Questa riflessione mi è scaturita ascoltando Alessandro Donati l'altra sera ad Assago, nell'incontro organizzato dall'amico Marco La Rosa. Il passaggio per me illuminante è stato quello in cui Donati ha tratteggiato uno spaccato del mondo sportivo che si è svegliato un bel giorno col tempio inaccessibile di convinzioni violato dalla magistratura. La legge penale, e non quella sportiva e le organizzazioni che ne fanno parte, è riuscita a scardinare il portone omertoso e connivenziale del mondo del doping. La legge penale (almeno, quella italiana...) non si ferma al consumatore, al drogato, ma cerca anche gli spacciatori (i dopatori), gli organizzatori, le reti malavitose: com'è giusto che sia in una società che vuole debellare una piaga sociale! Questa è l'unica soluzione. La repressione di tutta la rete! Pensate che la legge penale in Italia è talmente evoluta da punire anche chi "assume", fattispecie che non è invece prevista dalla normativa per gli stupefacenti, per cui i consumatori al massimo incorrono in sanzioni amministrative e solo se trovati in possesso di piccoli quantitativi di droga sufficiente a scagionarli dalla possibile cessione. Il consumo di fatto non è punito, ma tutto quello che c'è prima sì.

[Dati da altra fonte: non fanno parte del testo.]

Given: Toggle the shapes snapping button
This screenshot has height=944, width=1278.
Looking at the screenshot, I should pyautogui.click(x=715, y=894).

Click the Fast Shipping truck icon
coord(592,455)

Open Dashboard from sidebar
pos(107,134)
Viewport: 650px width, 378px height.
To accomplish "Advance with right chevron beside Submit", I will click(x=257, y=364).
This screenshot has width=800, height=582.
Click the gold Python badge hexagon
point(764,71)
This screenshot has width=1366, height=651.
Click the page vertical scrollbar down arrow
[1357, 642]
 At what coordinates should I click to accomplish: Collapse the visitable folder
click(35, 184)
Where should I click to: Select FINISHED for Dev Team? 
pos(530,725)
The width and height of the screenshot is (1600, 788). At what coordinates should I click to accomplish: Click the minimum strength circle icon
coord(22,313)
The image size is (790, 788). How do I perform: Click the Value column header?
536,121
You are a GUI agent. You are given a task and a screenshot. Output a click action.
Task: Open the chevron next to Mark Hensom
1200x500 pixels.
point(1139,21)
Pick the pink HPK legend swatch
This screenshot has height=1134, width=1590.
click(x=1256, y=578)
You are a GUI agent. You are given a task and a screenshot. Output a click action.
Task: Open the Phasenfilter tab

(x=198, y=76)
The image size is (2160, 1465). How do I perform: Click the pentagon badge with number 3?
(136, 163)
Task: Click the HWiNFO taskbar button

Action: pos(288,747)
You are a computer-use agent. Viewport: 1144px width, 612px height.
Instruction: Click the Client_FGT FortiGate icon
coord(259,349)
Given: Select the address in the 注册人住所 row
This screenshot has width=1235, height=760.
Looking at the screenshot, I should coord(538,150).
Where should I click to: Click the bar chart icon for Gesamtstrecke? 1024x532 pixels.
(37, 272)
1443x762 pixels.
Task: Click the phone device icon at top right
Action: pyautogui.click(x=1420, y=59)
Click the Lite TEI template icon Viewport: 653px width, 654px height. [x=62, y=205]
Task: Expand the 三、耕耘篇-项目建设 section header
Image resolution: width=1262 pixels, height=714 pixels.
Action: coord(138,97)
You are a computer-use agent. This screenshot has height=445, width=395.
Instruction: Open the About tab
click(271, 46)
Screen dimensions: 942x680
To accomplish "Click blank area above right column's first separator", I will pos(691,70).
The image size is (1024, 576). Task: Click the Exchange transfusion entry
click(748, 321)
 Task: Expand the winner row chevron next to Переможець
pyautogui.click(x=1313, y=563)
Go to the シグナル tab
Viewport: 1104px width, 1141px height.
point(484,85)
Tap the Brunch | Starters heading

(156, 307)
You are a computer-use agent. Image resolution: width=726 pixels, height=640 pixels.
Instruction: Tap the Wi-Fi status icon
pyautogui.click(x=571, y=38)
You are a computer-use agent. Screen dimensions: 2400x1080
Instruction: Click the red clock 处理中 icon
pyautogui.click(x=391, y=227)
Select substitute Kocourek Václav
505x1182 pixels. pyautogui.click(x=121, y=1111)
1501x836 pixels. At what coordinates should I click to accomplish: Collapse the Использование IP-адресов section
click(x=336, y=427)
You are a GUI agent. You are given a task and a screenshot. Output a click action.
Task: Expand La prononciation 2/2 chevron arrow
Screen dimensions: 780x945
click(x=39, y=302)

Come dice Donati: il mondo (di connivenze) dello sport invece ci ha fregato tutti: l'unico colpevole universalmente riconosciuto rimane quel povero pirla dell'atleta, solo nella sua stupidità, apparentemente autonomo in tutto: dall'acquisto delle sostanze dopanti, ai fantasiosi suppellettili per occultarle, ai fantasmagorici viaggi per acquistarla, ai metodi naif di conservarli ed inocularli (servirebbero equipe mediche, ma loro ci riescono da soli: campioni in medicina). Piccoli chimici crescono... e noi chiaramente siamo tentati a crederci. Cazzate. Il doping è necessariamente una rete, una ragnatela di persone che punta ad un profitto (da una parte sportivo, dall'altra economico e per qualcuno politico), che va sconfitta con un'azione repressiva che deve essere edulcorata dal sistema sportivo (come sostiene Donati). Io ci vedrei bene un pool di Carabinieri o di poliziotti, specializzati, attinti dalle risorse umane derivanti da ruoli tecnici già previsti nelle forze dell'ordine (come tecnici di laboratorio e chimici) che operino solo in ragione di un obiettivo super-specialistico e che oggi è una piaga sociale con un arcobaleno di ripercussioni negative sulla società. Gli organismi di natura elettiva, politica, rappresentativa, sportiva, si è capito abbastanza chiaramente, sono troppo tentati a chiudere un paio di occhi a testa alla volta sulle pratiche poco ortodosse dei propri adepti... E se lo lascia intendere Donati, io gli credo. Voi no?